**DIRECTIONS**: Each line from the one containing "アンケートにご協力くださる方はこちらから！ (202, 1263)" through the last line of the records below is to be repeated as written, with nothing added.

##### INPUT MATERIAL

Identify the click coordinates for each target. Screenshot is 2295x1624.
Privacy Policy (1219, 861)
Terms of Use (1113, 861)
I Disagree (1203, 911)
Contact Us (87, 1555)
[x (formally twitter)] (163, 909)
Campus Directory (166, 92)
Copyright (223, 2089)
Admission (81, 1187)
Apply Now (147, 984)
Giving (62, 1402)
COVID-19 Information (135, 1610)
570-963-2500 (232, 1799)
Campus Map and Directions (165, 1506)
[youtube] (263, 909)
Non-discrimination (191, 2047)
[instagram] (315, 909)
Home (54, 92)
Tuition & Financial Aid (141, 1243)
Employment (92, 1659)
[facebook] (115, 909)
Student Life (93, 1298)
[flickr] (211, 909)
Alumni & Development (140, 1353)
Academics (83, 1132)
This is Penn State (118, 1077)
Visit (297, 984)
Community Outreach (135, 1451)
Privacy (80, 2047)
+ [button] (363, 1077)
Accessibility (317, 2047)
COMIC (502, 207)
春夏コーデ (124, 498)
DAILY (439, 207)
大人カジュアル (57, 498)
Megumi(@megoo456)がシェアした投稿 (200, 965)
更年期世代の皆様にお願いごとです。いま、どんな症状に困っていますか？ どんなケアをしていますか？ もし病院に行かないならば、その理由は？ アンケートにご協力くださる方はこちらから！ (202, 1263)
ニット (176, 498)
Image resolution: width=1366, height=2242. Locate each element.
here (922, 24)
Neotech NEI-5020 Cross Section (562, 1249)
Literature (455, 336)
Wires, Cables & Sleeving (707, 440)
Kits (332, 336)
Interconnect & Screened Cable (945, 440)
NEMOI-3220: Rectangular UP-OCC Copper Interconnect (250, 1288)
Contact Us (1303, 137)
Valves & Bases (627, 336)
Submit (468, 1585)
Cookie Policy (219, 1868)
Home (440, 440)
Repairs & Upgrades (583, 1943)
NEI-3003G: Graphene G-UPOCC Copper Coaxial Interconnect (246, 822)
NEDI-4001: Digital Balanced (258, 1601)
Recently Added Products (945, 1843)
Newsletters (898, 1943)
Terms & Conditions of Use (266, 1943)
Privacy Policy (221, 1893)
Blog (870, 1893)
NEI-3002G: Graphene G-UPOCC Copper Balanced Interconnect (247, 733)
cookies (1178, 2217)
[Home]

##########

**ANSWER TO THE EXERCISE**:
更年期世代の皆様にお願いごとです。いま、どんな症状に困っていますか？ どんなケアをしていますか？ もし病院に行かないならば、その理由は？ アンケートにご協力くださる方はこちらから！ (202, 1263)
ニット (176, 498)
Image resolution: width=1366, height=2242. Locate each element.
here (922, 24)
Neotech NEI-5020 Cross Section (562, 1249)
Literature (455, 336)
Wires, Cables & Sleeving (707, 440)
Kits (332, 336)
Interconnect & Screened Cable (945, 440)
NEMOI-3220: Rectangular UP-OCC Copper Interconnect (250, 1288)
Contact Us (1303, 137)
Valves & Bases (627, 336)
Submit (468, 1585)
Cookie Policy (219, 1868)
Home (440, 440)
Repairs & Upgrades (583, 1943)
NEI-3003G: Graphene G-UPOCC Copper Coaxial Interconnect (246, 822)
NEDI-4001: Digital Balanced (258, 1601)
Recently Added Products (945, 1843)
Newsletters (898, 1943)
Terms & Conditions of Use (266, 1943)
Privacy Policy (221, 1893)
Blog (870, 1893)
NEI-3002G: Graphene G-UPOCC Copper Balanced Interconnect (247, 733)
cookies (1178, 2217)
[Home]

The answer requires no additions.